Satyarthi comentó que durante los últimos 35 años han podido liberar a más de 85 mil niños y gracias a las marchas que han hecho con los niños liberados, alrededor del mundo, lograron que la comunidad mundial creara una ley internacional que es el Convenio sobre las peores formas de trabajo infantil en el año 2000.

Desde ese momento el número de niños explotados, pasó de 260 millones a 168 millones. En ese entonces, la cantidad de niños que no asistían a la escuela era de 130 millones, como cifra oficial y hoy ha caído a menos de la mitad, 59 millones de niños. “Hemos avanzado, es algo que podemos lograr y costear y es algo que vamos a hacer pero hay que tener en cuenta que, a nivel mundial, hoy en día, mientras hay 168 millones de niños explotados, existen 200 millones de adultos que no tienen trabajo y eso porque los niños son una mano de obra más barata, pero es una situación que tiene que cambiar”, dijo Satyarthi.

Agregó que el caso de los niños de Siria es algo que también debería ser visto por las autoridades mundiales, dado que las niñas son vendidas para explotación sexual, por menos de lo que cuesta una cajetilla de cigarrillos y si no hacen lo que les dicen, pueden ser enterradas vivas.
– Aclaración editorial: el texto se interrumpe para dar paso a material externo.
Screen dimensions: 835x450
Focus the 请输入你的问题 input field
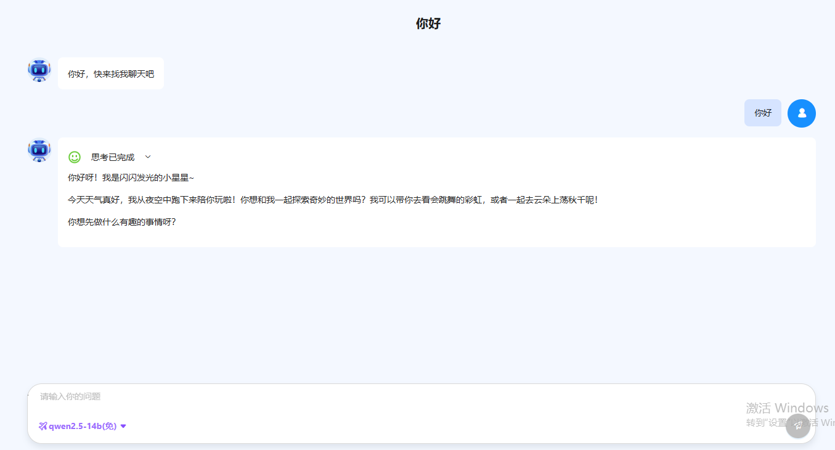370,396
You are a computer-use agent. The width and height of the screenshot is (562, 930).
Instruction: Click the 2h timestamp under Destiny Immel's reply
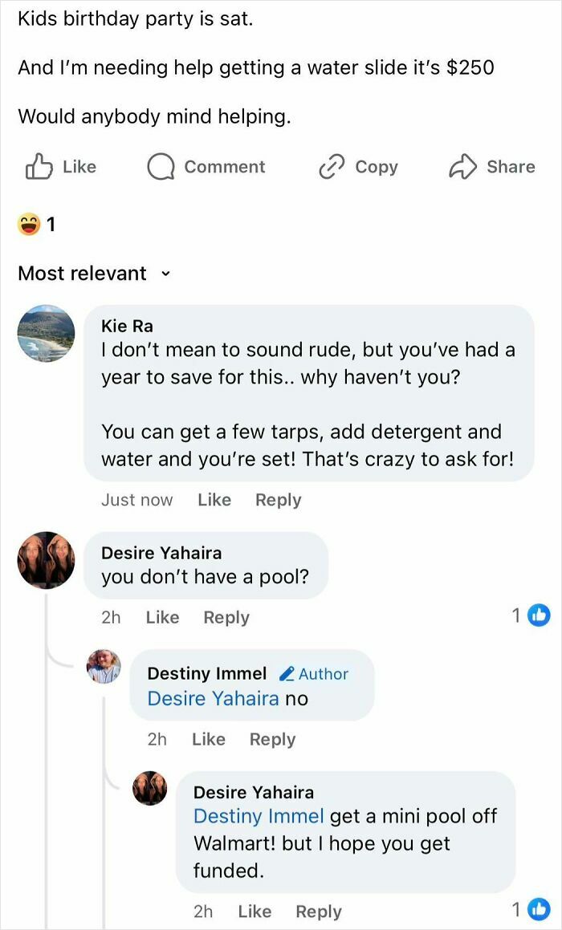(157, 739)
Lo mismo con los niños de 12 y 13 años que son vendidos para formar parte de los ejércitos y tienen que usar armas y aprender a matar. “Es verdad que estamos avanzando, en la gobernanza, en la ciencia, en la tecnología, informática, conocimiento, que está bien, pero si hay un solo niño que entierran vivo, un niño inocente que tiene que ser esclavo, tenemos que preguntarnos cómo hemos avanzado en este mundo? Un solo niño cuya vida esté en peligro implica que tenemos que luchar”.

El Premio Nobel de la Paz, dijo que a su juicio hay tres enemigos que permiten que ocurra todo esto: la apatía que hace que la gente esté indiferente y cierre los ojos a lo que pasa en el resto del mundo, la intolerancia y el miedo.

Finalmente refirió que todas las personas tienen que trabajar en la inteligencia compasiva, con políticas inteligentes donde los miembros de los parlamentos en todo el mundo puedan asignar presupuesto y crear leyes para ayudar a estos niños. “Podemos encaminarnos por una nueva dirección, hacia un nuevo desarrollo, lo que llamamos el desarrollo sustentable que cubre la reducción de la pobreza, protección del ecosistema, los derechos laborales, de los pobres, mujeres, grupos indígenas, de los niños, etc.”.